- _The records_:
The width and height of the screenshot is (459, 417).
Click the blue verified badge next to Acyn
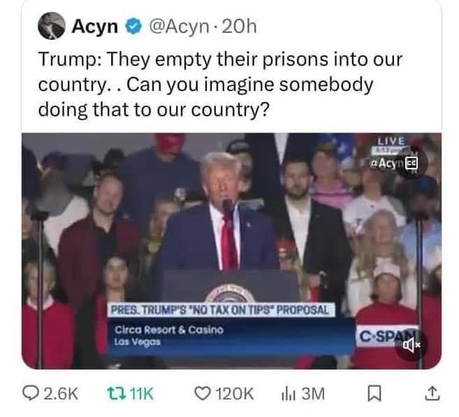pos(133,27)
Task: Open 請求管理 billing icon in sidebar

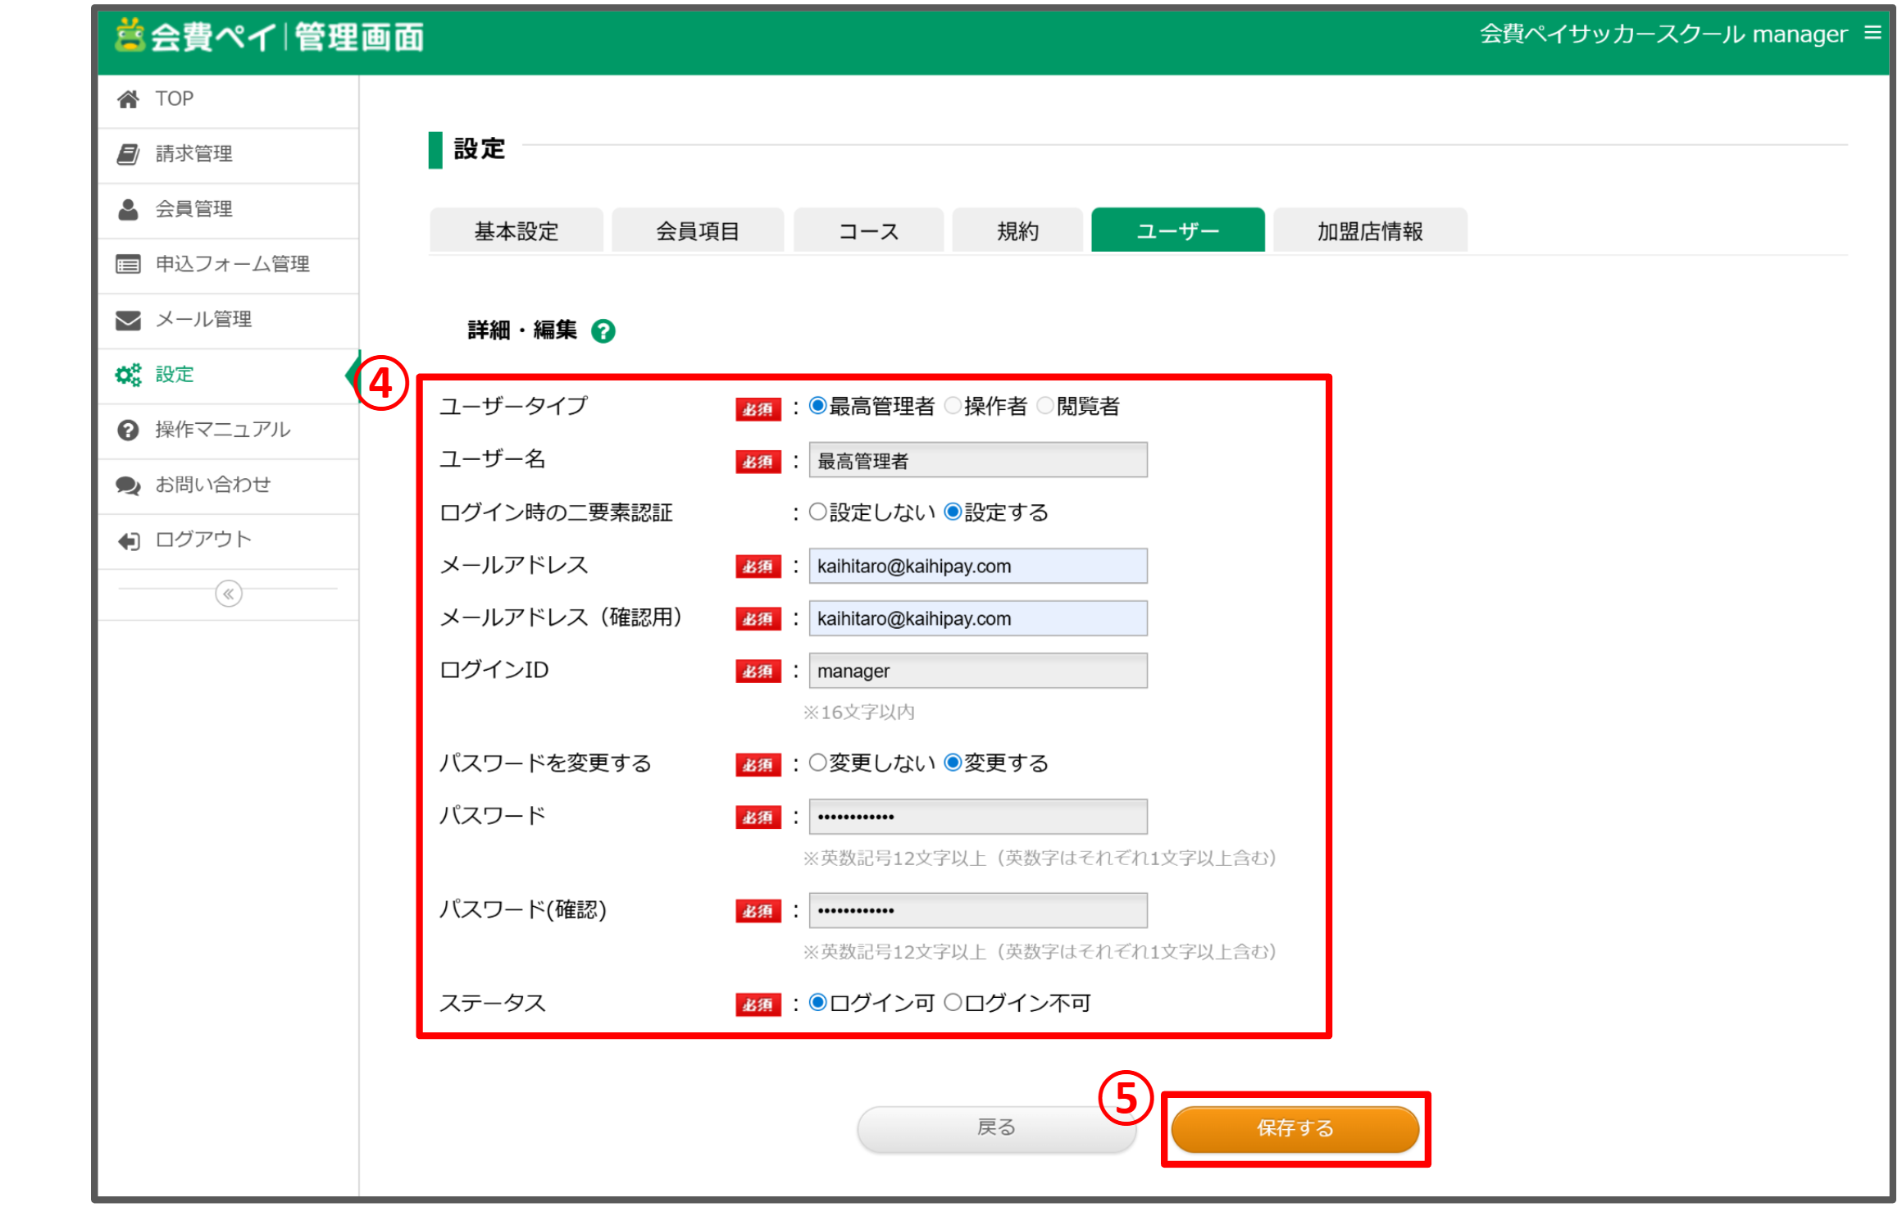Action: (128, 154)
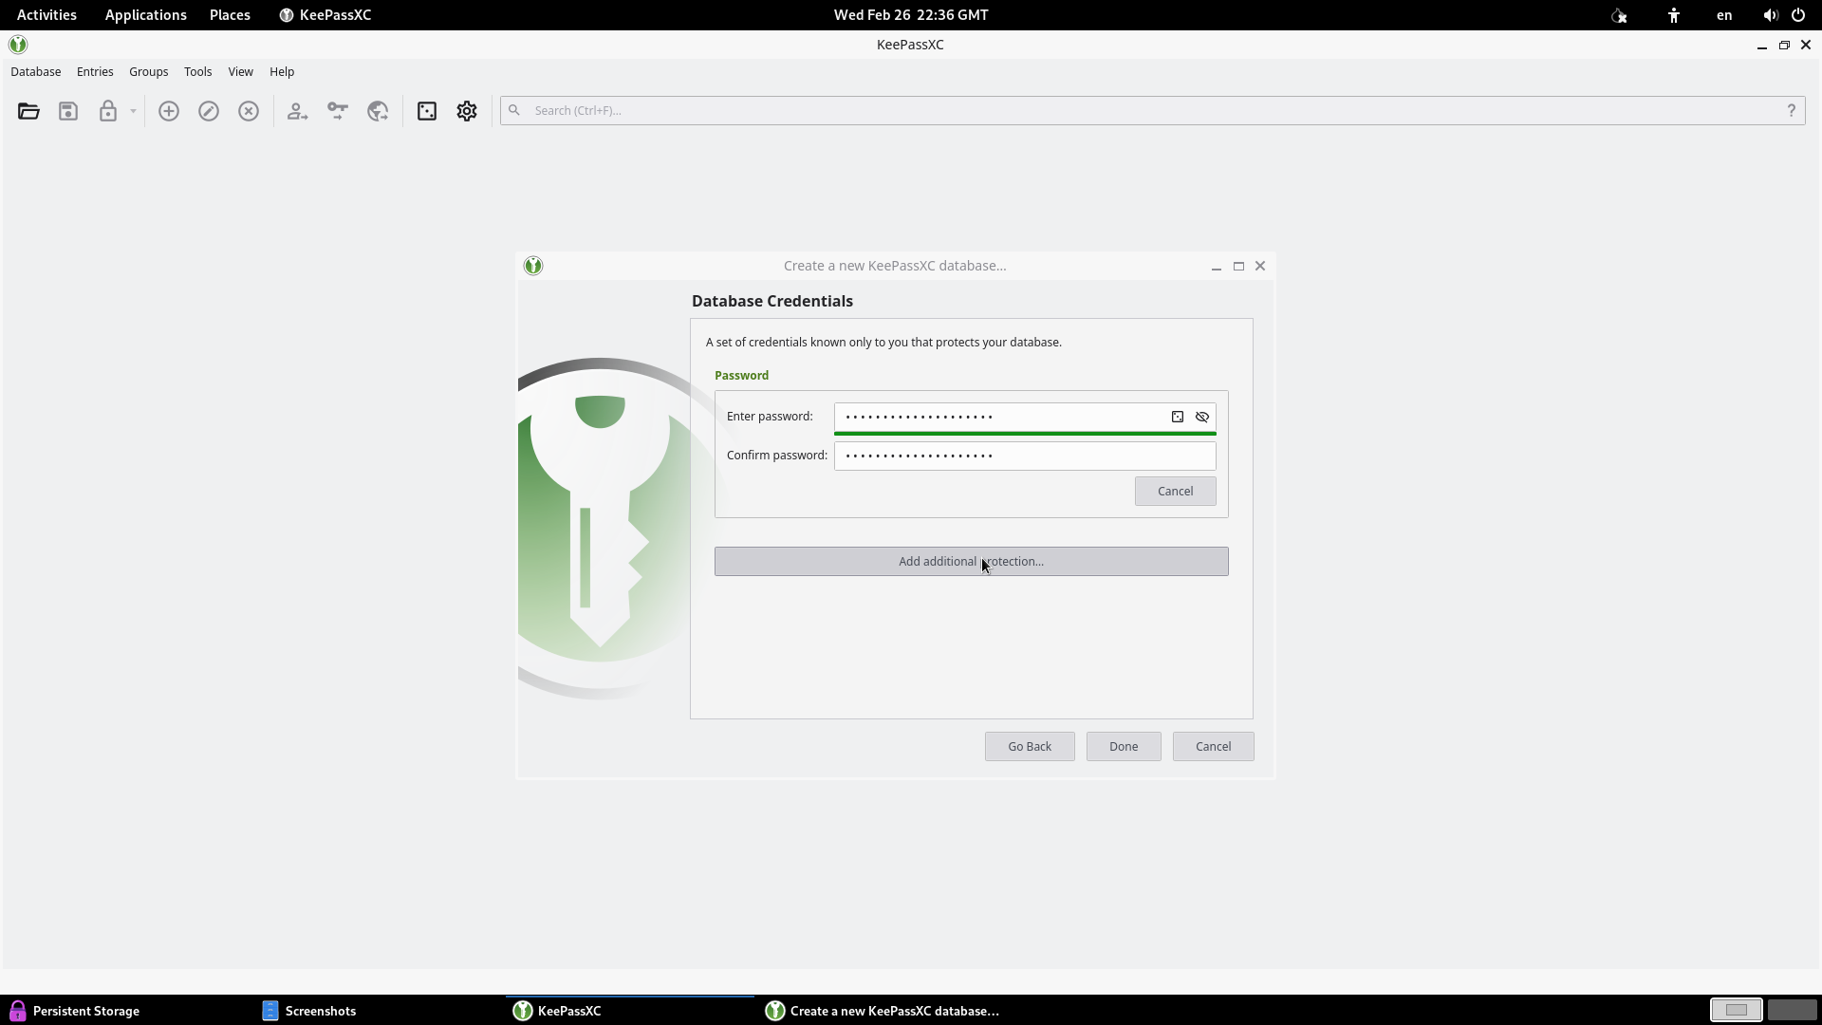Screen dimensions: 1822x1025
Task: Click the Lock Database padlock icon
Action: click(x=107, y=111)
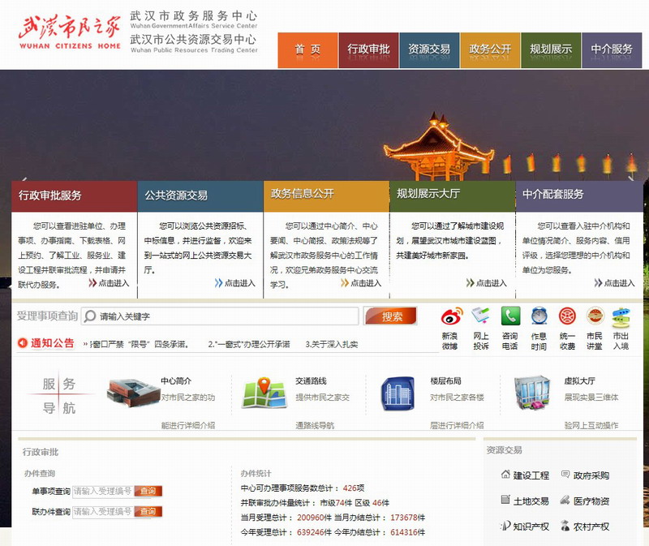
Task: Click the 单事项查询 number input field
Action: pos(102,491)
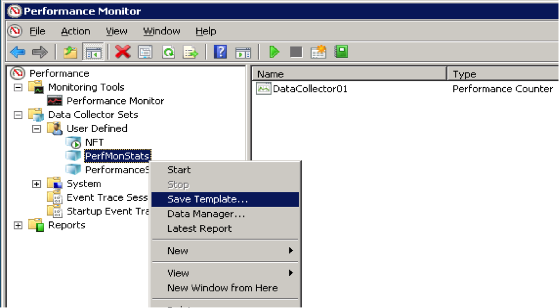Click the red X Delete toolbar icon
The image size is (559, 308).
(123, 52)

- _Stated exercise_: Pick out every line above that contains the string "Task" and copy each one. Case counts.

- _Solution to the problem_:
Task: Open 請求管理 billing icon in sidebar
Task: Click the Lock Database padlock icon
Task: Click the 单事项查询 number input field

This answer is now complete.